Records provided

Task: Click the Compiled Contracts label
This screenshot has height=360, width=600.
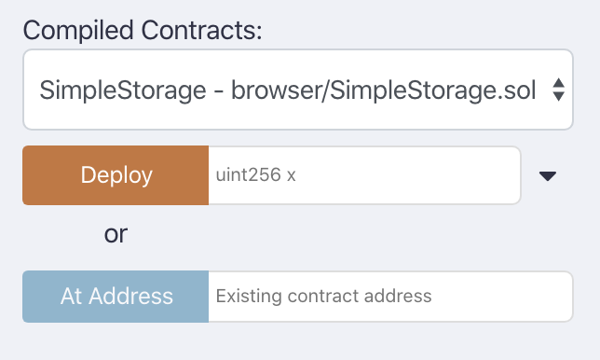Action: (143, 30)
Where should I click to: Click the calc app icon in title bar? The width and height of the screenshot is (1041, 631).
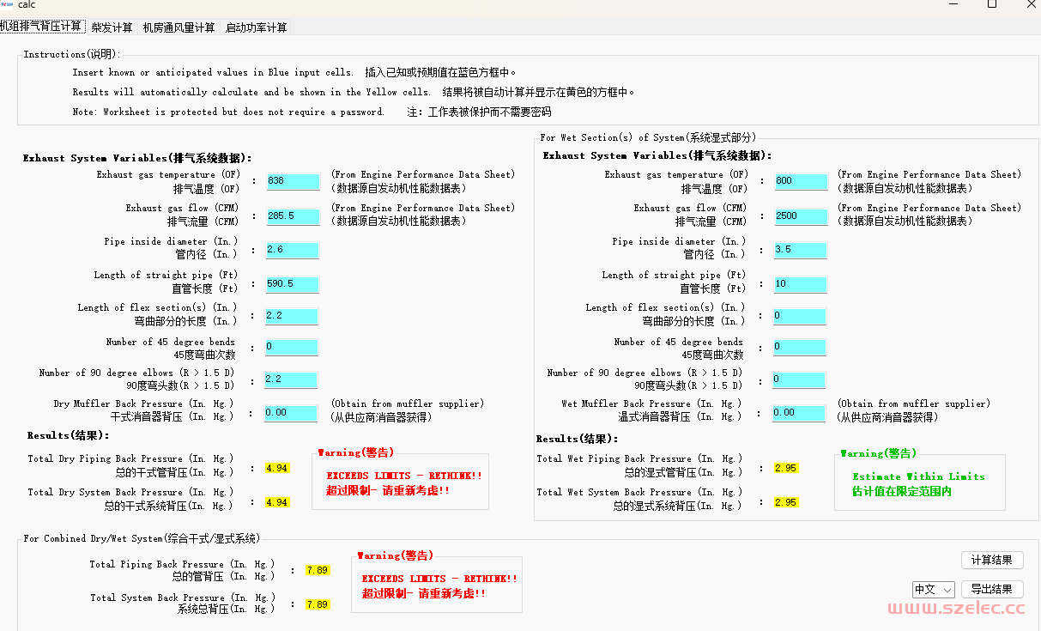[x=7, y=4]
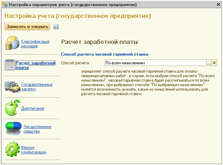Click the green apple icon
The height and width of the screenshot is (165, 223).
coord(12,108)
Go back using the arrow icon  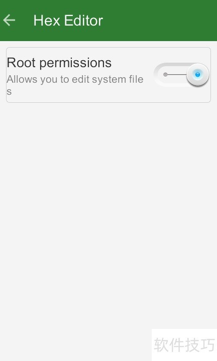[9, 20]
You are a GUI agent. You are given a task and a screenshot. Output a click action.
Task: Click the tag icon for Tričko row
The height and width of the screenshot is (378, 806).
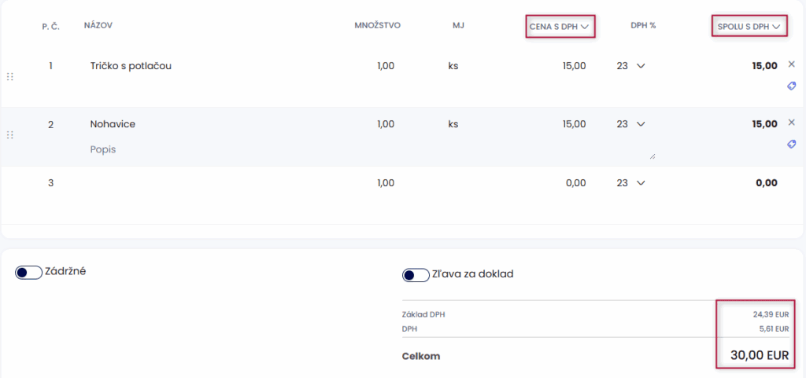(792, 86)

--

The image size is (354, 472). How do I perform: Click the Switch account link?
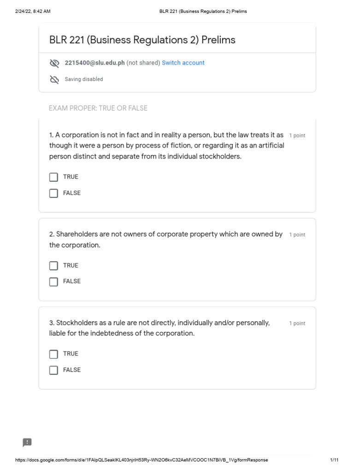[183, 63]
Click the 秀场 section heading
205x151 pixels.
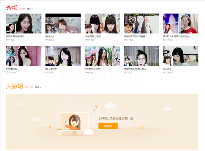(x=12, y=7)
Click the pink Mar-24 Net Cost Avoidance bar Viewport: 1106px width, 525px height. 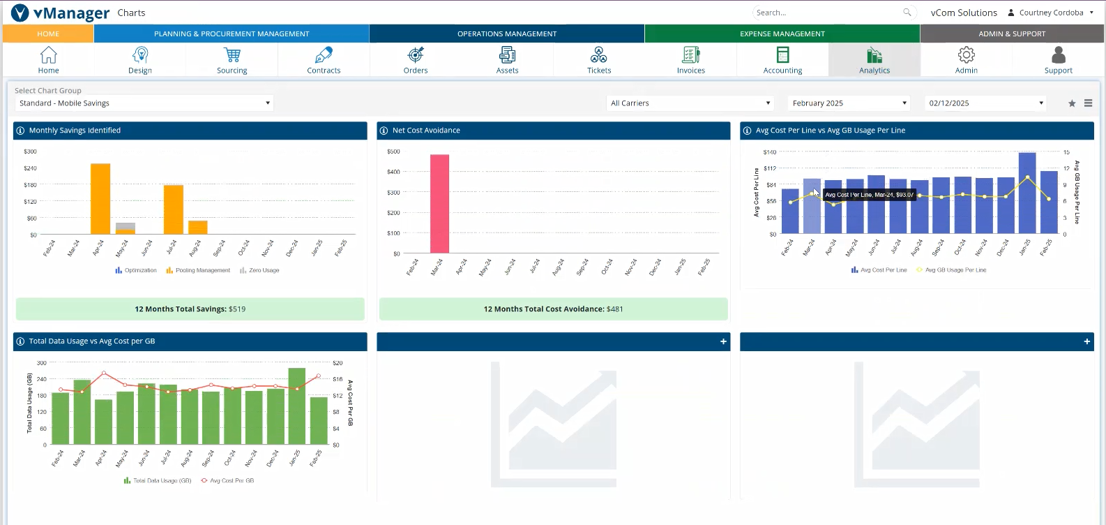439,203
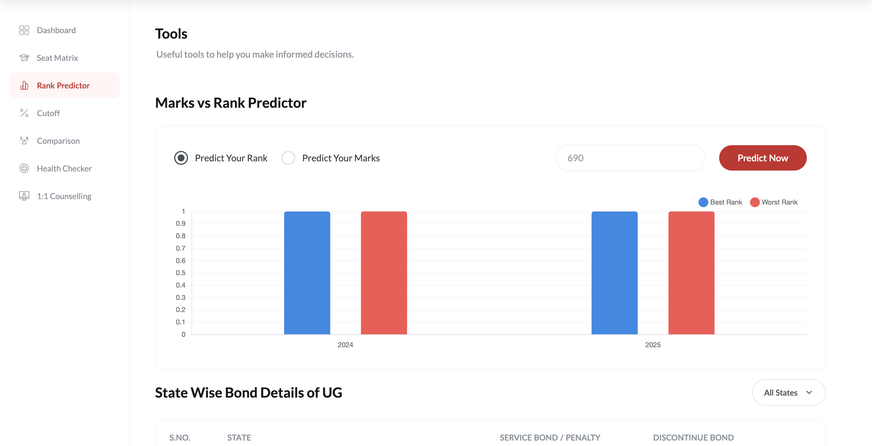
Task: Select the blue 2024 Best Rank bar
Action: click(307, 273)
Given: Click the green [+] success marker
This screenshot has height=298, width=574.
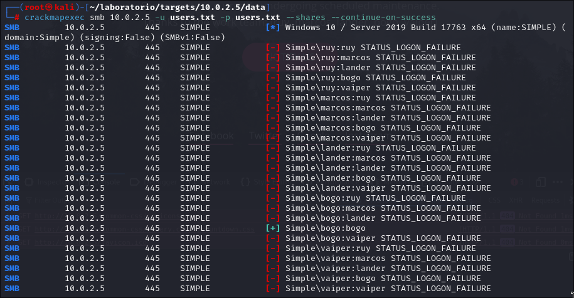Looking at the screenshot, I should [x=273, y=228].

==

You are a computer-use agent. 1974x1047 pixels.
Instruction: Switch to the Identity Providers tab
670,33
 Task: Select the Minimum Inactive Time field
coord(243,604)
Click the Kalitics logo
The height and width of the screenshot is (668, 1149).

Task
Only lines with the string "agent" belong in the answer; copy each of them from the listing.

Solution for this exercise
You are a GUI agent. You are given a task and a screenshot. Output a click action.
You are a computer-use agent. 1974x1047 pixels.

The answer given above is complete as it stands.